Генри пишет мне небрежное письмо о маленькой девятнадцатилетней Полетт, которую Фред привел жить в их квартиру в Клиши. Генри ликует, потому что она взялась за домашнее хозяйство. Он настаивает, чтобы Фред женился на ней, потому что она очаровательна. Это письмо ранило меня в самое сердце. Я живо представила, как Генри заигрывает с Полетт, пока Фред на работе. О, я знаю моего Генри!
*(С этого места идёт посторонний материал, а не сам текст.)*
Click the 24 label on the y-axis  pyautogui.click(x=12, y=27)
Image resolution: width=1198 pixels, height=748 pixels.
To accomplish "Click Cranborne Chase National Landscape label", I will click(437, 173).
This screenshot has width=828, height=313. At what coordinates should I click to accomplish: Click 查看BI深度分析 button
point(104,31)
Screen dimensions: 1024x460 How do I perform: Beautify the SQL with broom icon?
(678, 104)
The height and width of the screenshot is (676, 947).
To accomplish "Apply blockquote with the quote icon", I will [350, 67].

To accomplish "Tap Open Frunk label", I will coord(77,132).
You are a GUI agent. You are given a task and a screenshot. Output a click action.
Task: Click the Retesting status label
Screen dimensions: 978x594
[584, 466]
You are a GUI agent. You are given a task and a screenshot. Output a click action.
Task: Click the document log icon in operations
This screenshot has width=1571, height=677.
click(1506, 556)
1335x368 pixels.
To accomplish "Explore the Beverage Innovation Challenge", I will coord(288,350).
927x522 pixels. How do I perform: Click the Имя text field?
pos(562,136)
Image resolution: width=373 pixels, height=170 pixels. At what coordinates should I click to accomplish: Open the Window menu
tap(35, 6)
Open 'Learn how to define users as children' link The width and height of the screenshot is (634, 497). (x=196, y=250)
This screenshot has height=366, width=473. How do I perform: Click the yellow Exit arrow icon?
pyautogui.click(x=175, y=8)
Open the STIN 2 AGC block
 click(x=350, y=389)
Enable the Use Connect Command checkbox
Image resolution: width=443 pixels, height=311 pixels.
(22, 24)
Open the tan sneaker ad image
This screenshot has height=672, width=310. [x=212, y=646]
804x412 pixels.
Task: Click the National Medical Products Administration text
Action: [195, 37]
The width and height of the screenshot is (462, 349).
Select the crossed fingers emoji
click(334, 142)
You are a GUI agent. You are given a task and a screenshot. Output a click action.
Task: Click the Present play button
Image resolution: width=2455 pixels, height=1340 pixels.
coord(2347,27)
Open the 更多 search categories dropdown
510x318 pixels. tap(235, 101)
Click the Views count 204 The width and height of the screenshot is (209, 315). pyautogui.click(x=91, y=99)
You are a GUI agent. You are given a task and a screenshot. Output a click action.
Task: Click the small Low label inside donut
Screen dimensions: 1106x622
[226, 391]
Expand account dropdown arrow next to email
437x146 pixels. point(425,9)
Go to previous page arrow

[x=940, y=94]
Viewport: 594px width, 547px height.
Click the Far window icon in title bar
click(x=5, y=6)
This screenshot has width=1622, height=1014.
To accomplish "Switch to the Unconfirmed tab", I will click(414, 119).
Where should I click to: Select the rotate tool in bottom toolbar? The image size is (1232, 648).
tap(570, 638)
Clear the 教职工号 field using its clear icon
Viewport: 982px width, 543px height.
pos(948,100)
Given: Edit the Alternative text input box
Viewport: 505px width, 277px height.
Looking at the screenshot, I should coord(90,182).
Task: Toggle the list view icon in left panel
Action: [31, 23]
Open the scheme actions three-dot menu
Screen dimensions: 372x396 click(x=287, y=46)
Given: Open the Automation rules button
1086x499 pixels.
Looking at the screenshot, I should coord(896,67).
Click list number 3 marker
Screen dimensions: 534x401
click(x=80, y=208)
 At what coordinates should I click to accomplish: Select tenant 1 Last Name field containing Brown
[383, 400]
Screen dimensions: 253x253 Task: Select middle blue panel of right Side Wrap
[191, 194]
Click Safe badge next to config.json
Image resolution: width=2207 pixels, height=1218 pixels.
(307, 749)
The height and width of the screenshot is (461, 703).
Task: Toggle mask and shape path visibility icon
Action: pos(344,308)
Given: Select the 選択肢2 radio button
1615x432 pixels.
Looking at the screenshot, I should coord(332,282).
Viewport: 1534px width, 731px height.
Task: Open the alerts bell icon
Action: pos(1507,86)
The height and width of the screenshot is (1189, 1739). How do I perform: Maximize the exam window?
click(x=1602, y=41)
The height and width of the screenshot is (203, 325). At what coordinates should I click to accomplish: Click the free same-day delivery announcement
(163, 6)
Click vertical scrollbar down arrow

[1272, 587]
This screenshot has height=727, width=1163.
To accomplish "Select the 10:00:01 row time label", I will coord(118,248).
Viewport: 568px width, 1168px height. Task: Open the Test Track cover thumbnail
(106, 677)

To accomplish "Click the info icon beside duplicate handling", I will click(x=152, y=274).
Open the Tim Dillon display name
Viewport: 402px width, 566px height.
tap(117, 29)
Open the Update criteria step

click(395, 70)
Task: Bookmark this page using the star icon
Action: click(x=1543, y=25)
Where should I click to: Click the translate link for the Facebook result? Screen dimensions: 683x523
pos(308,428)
Я спряталась внутрь себя, как улитка в домик, у меня пропало желание делать записи в дневнике и думать, но мне необходимо выплакаться. Если это ревность, то мне больше никогда нельзя взваливать ее ни на Хьюго, ни на кого бы то ни было другого. Полетт в Клиши, Полетт вольна делать для Генри абсолютно все, она может есть вместе с ним и проводить с ним вечера, когда Фред на работе.
Летний вечер. Мы с Генри ужинаем в маленьком открытом ресторанчике. Мы сливаемся с улицей. Вино, которое я пью, пьют все вокруг. Теплый воздух ласкает меня, как мужская рука — женскую грудь. Он окутывает улицу и ресторан. Вино связывает всех, спаивает — меня и Генри, ресторанчик, и улицу, и весь мир. Отовсюду слышны громкие голоса и смех студентов, готовящихся к «балу четырех искусств». Все они разодеты и раскрашены, торчат перья, кожа выкрашена в красный цвет, они заполонили улицы, они приезжают на машинах, автобусах. Генри говорит:
— Сегодня вечером я хочу сделать для тебя все. Хочу положить тебя на этот стол и трахать на глазах у всех. Ты сводишь меня с ума, Анаис. После ужина мы с тобой пойдем в гостиницу «Анжу», я собираюсь научить тебя кое-чему новому.